Mitglieder jener Kirche, deren wichtigstes Wort – neben den Namen „Jesus“ und „Maria“ – der Begriff „Liebe“ ist, betrachten sich untereinander in diesen Tagen im Norden voll Argwohn, ja fast hasserfüllt.
Der in der unnachahmlichen Rhetorik der katholischen Kirchenverwaltung als „verbindlicher Vorschlag“ bezeichnete Beschluss, ab 2015 sechs oder sieben von neun Kirchen zwischen Fahrn und Neumühl zu schließen, bringt die Gläubigen immer stärker gegeneinander auf.
Weil sie vom Bistum zu Gewinnern und Verlierern eines Spar-Prozesses gestempelt wurden, den sie selbst nicht zu verantworten, aber sehr wohl zu erdulden haben.

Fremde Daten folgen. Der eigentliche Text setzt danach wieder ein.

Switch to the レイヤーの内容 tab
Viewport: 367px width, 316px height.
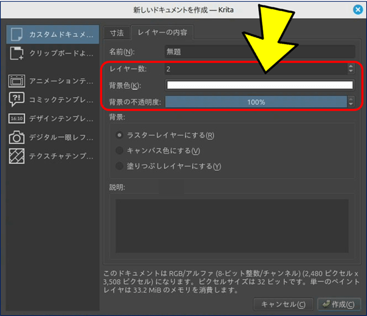pyautogui.click(x=162, y=32)
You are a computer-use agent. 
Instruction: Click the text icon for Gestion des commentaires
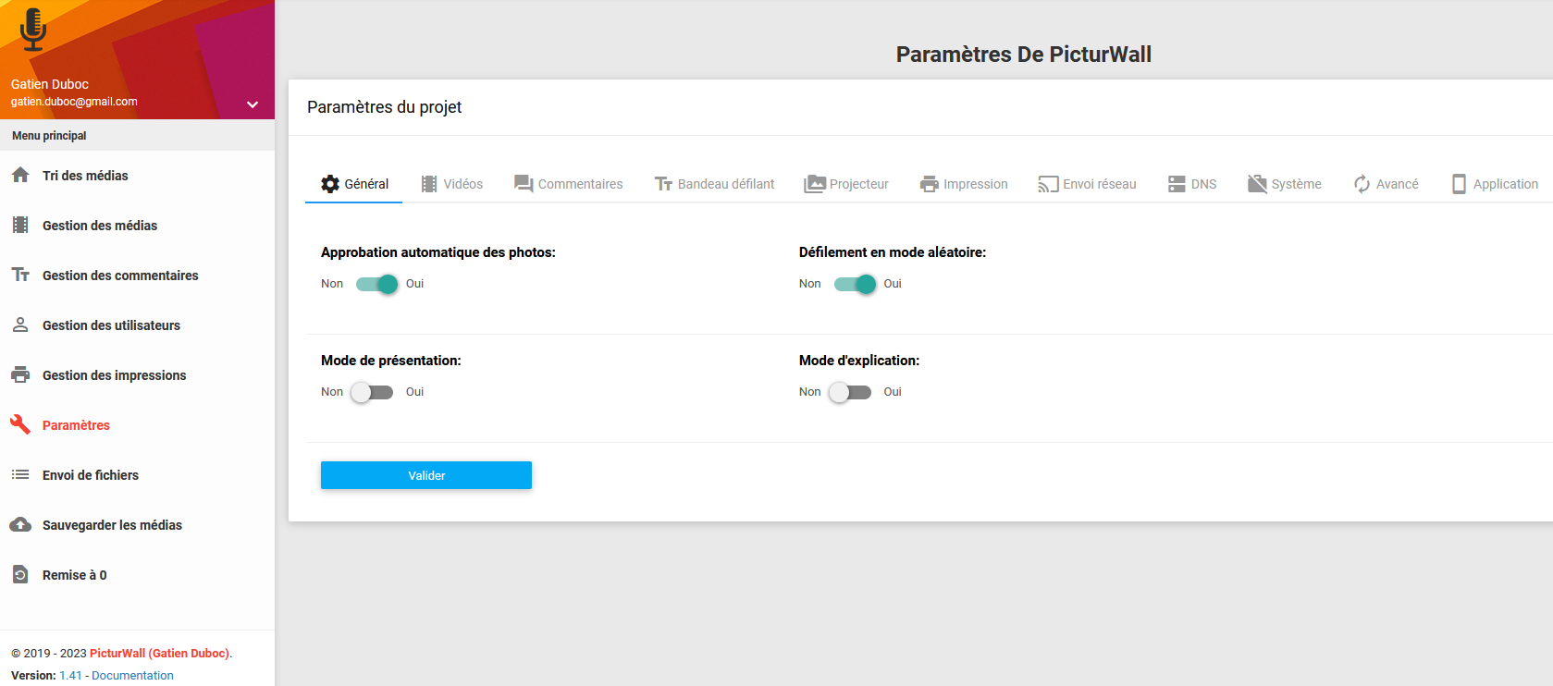tap(20, 275)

Die Rollen in der sakralen Inszenierung sind so klar verteilt, wie bei einem unterdurchschnittlich anspruchsvollen Schenkelklopf-Stück des Millowitsch-Theaters: Als Verlierer, dem die Sympathien zufliegen, fungieren die Gemeindemitglieder in St.Norbert und St.Barbara. Die unpopulären „Neureichen“, sind diejenigen Neumühler Katholiken, die sich für den Erhalt der Herz-Jesu-Kirche eingesetzt haben und (vermeintlich) belohnt wurden. Im Fokus der Kritik: Neben Bischof Dr. Franz-Josef Overbeck, einem Marler Bauernsohn, dem schon vor Amtsantritt nachgesagt wurde, dass er mit dem niederrheinischen Teil des Reviers rein garnichts anfangen könne, stehen auch die Abtei-Brüder in der Kritik.

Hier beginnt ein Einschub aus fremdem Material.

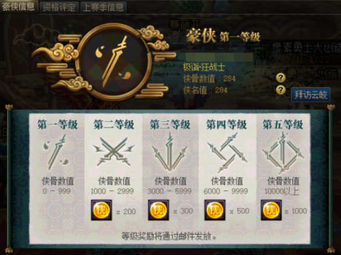Click the gold coin reward x 1000
This screenshot has height=255, width=341.
[x=271, y=210]
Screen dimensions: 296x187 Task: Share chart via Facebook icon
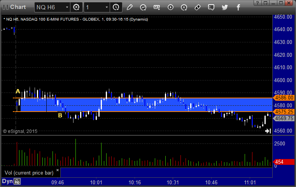[238, 7]
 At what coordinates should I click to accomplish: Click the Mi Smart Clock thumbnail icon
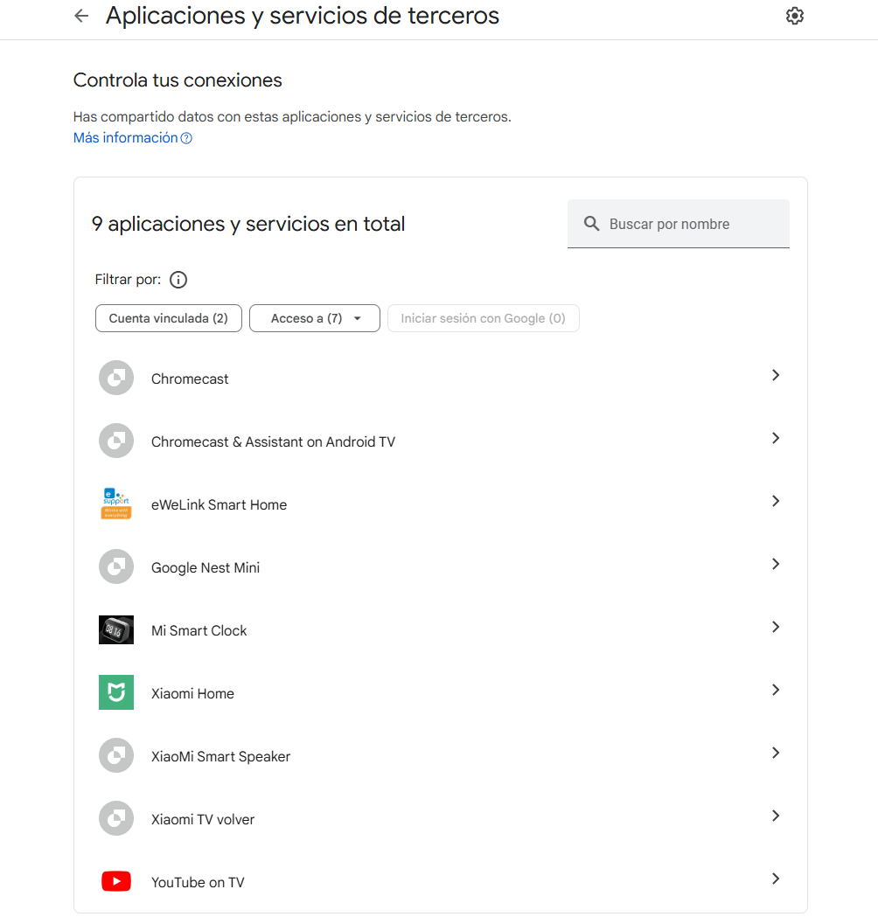(116, 630)
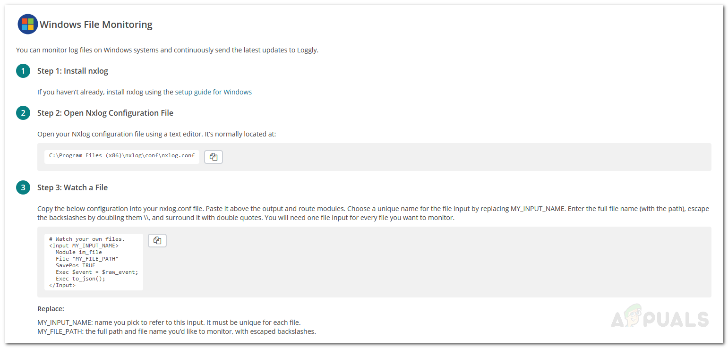The height and width of the screenshot is (348, 728).
Task: Click the Step 3: Watch a File heading
Action: point(73,188)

Aufgeregte Anrufe, Redaktionsbesuche und Zuschriften haben in den vergangenen 10 Tagen ein finsteres Stimmungsbild gezeichnet: „Durchtrieben“, nennt da ein Katholik den anderen, „abgezockt“, „eiskalt“, „berechnend“ und „machtgierig“ sind andere Adjektive, mit denen sich die zuvor beschriebenen Interessengruppen derzeit betiteln. Das Gute: Noch ist die Lage nicht eskaliert, noch sind öffentlich keine schweren Worte gefallen, die dann nur langsam verhallen würden.
Ein Ausweg? Wurde von den engagierten, jungen Christen von St. Barbara am Freitag angesprochen: Die katholische Basis im Norden muss sich vernetzen, gemeinsame Interessen artikulieren, um sich nicht weiter gegeneinander ausspielen zu lassen.